- _REQUIRED TASK_
Swap every "Viewport" in the entries below for "Window", and leave everything else unchanged.

- _RECORDS FOR THIS EXERCISE_
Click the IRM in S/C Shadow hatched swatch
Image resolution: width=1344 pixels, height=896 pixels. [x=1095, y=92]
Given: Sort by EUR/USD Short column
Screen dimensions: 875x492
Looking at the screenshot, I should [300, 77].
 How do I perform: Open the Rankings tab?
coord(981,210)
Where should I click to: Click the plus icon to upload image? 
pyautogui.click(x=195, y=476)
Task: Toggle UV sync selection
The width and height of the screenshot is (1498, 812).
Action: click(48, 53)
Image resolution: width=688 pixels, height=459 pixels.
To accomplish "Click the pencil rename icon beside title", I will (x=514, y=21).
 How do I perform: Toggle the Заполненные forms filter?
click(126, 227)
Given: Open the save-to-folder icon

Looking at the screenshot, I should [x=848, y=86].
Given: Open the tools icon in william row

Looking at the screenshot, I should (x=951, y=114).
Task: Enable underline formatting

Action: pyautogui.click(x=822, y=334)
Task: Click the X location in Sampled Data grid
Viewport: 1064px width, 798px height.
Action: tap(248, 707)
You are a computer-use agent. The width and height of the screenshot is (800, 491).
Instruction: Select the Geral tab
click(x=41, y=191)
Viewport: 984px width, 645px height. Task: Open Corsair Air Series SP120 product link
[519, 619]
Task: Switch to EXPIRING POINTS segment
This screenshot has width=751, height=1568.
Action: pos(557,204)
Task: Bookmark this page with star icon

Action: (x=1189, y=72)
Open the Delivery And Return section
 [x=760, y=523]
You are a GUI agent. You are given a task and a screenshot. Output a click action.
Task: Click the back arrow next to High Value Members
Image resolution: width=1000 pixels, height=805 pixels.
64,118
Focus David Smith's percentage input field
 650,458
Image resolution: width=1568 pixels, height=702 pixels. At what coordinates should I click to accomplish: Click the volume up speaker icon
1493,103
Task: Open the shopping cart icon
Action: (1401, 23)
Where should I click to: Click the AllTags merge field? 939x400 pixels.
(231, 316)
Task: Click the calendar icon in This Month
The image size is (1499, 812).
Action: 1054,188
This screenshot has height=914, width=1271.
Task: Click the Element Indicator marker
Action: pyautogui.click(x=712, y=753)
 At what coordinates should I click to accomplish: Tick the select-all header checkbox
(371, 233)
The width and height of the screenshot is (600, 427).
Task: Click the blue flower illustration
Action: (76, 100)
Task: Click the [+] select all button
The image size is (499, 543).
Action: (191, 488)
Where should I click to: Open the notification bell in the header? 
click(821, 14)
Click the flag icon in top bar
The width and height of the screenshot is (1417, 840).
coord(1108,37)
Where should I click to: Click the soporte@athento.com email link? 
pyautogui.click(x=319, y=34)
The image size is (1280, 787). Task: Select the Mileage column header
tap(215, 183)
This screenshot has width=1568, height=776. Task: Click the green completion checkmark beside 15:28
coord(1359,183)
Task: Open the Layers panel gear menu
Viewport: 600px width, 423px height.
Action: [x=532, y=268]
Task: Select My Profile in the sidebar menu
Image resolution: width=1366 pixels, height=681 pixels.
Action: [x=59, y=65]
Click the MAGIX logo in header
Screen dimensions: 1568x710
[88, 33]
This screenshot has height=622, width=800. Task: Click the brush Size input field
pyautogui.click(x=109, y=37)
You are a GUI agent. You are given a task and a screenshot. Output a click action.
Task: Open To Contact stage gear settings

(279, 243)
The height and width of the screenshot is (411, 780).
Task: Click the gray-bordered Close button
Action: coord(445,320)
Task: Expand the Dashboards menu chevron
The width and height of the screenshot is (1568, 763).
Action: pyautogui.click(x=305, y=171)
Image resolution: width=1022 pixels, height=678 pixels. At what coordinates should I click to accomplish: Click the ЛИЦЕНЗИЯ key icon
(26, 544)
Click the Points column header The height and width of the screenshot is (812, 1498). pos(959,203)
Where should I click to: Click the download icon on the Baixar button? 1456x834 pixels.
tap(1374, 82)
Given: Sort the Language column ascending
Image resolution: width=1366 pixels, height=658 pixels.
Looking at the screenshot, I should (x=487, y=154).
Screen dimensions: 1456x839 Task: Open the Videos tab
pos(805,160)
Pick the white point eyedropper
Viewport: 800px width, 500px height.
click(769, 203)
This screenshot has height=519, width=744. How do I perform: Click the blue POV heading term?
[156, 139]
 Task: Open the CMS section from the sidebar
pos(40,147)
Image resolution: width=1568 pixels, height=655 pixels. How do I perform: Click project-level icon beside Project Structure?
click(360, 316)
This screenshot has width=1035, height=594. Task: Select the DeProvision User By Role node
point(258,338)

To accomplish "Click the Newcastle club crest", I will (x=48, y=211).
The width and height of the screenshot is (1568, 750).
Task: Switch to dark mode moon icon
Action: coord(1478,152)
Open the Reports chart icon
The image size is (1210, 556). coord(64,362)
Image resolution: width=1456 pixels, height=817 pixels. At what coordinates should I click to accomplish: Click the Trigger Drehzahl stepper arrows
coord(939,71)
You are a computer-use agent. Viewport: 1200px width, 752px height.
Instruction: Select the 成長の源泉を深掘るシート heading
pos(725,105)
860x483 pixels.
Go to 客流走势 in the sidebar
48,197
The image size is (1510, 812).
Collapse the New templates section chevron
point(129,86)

- _RESULT OF THIS TASK_
Click the IRM in S/C Shadow hatched swatch
Image resolution: width=1344 pixels, height=896 pixels. [x=1095, y=92]
Given: Sort by EUR/USD Short column
Screen dimensions: 875x492
Looking at the screenshot, I should [300, 77].
 How do I perform: Open the Rankings tab?
coord(981,210)
Where should I click to: Click the plus icon to upload image? 
pyautogui.click(x=195, y=476)
Task: Toggle UV sync selection
The width and height of the screenshot is (1498, 812).
Action: click(48, 53)
Image resolution: width=688 pixels, height=459 pixels.
To accomplish "Click the pencil rename icon beside title", I will (x=514, y=21).
 How do I perform: Toggle the Заполненные forms filter?
click(126, 227)
Given: Open the save-to-folder icon

Looking at the screenshot, I should [x=848, y=86].
Given: Open the tools icon in william row

Looking at the screenshot, I should (x=951, y=114).
Task: Enable underline formatting

Action: pyautogui.click(x=822, y=334)
Task: Click the X location in Sampled Data grid
Window: 1064px width, 798px height.
Action: tap(248, 707)
You are a computer-use agent. The width and height of the screenshot is (800, 491).
Instruction: Select the Geral tab
click(x=41, y=191)
Window: 984px width, 645px height. Task: Open Corsair Air Series SP120 product link
[519, 619]
Task: Switch to EXPIRING POINTS segment
This screenshot has width=751, height=1568.
Action: pos(557,204)
Task: Bookmark this page with star icon

Action: (x=1189, y=72)
Open the Delivery And Return section
 [x=760, y=523]
You are a GUI agent. You are given a task and a screenshot. Output a click action.
Task: Click the back arrow next to High Value Members
Image resolution: width=1000 pixels, height=805 pixels.
64,118
Focus David Smith's percentage input field
 650,458
Image resolution: width=1568 pixels, height=702 pixels. At what coordinates should I click to accomplish: Click the volume up speaker icon
1493,103
Task: Open the shopping cart icon
Action: (1401, 23)
Where should I click to: Click the AllTags merge field? 939x400 pixels.
(231, 316)
Task: Click the calendar icon in This Month
The image size is (1499, 812).
Action: 1054,188
This screenshot has height=914, width=1271.
Task: Click the Element Indicator marker
Action: pyautogui.click(x=712, y=753)
 At what coordinates should I click to accomplish: Tick the select-all header checkbox
(371, 233)
The width and height of the screenshot is (600, 427).
Task: Click the blue flower illustration
Action: (76, 100)
Task: Click the [+] select all button
The image size is (499, 543).
Action: (191, 488)
Where should I click to: Open the notification bell in the header? 
click(821, 14)
Click the flag icon in top bar
The width and height of the screenshot is (1417, 840).
coord(1108,37)
Where should I click to: Click the soporte@athento.com email link? 
pyautogui.click(x=319, y=34)
The image size is (1280, 787). Task: Select the Mileage column header
tap(215, 183)
This screenshot has width=1568, height=776. Task: Click the green completion checkmark beside 15:28
coord(1359,183)
Task: Open the Layers panel gear menu
Window: 600px width, 423px height.
Action: [x=532, y=268]
Task: Select My Profile in the sidebar menu
Image resolution: width=1366 pixels, height=681 pixels.
Action: [x=59, y=65]
Click the MAGIX logo in header
Screen dimensions: 1568x710
[88, 33]
This screenshot has height=622, width=800. Task: Click the brush Size input field
pyautogui.click(x=109, y=37)
You are a GUI agent. You are given a task and a screenshot. Output a click action.
Task: Open To Contact stage gear settings

(279, 243)
The height and width of the screenshot is (411, 780).
Task: Click the gray-bordered Close button
Action: coord(445,320)
Task: Expand the Dashboards menu chevron
The width and height of the screenshot is (1568, 763).
Action: pyautogui.click(x=305, y=171)
Image resolution: width=1022 pixels, height=678 pixels. At what coordinates should I click to accomplish: Click the ЛИЦЕНЗИЯ key icon
(26, 544)
Click the Points column header The height and width of the screenshot is (812, 1498). pos(959,203)
Where should I click to: Click the download icon on the Baixar button? 1456x834 pixels.
tap(1374, 82)
Given: Sort the Language column ascending
Image resolution: width=1366 pixels, height=658 pixels.
Looking at the screenshot, I should (x=487, y=154).
Screen dimensions: 1456x839 Task: Open the Videos tab
pos(805,160)
Pick the white point eyedropper
Window: 800px width, 500px height.
click(769, 203)
This screenshot has height=519, width=744. How do I perform: Click the blue POV heading term?
[156, 139]
 Task: Open the CMS section from the sidebar
pos(40,147)
Image resolution: width=1568 pixels, height=655 pixels. How do I perform: Click project-level icon beside Project Structure?
click(360, 316)
This screenshot has width=1035, height=594. Task: Select the DeProvision User By Role node
point(258,338)

To accomplish "Click the Newcastle club crest", I will (x=48, y=211).
The width and height of the screenshot is (1568, 750).
Task: Switch to dark mode moon icon
Action: coord(1478,152)
Open the Reports chart icon
The image size is (1210, 556). coord(64,362)
Image resolution: width=1456 pixels, height=817 pixels. At what coordinates should I click to accomplish: Click the Trigger Drehzahl stepper arrows
coord(939,71)
You are a computer-use agent. Window: 1200px width, 752px height.
Instruction: Select the 成長の源泉を深掘るシート heading
pos(725,105)
860x483 pixels.
Go to 客流走势 in the sidebar
48,197
The image size is (1510, 812).
Collapse the New templates section chevron
point(129,86)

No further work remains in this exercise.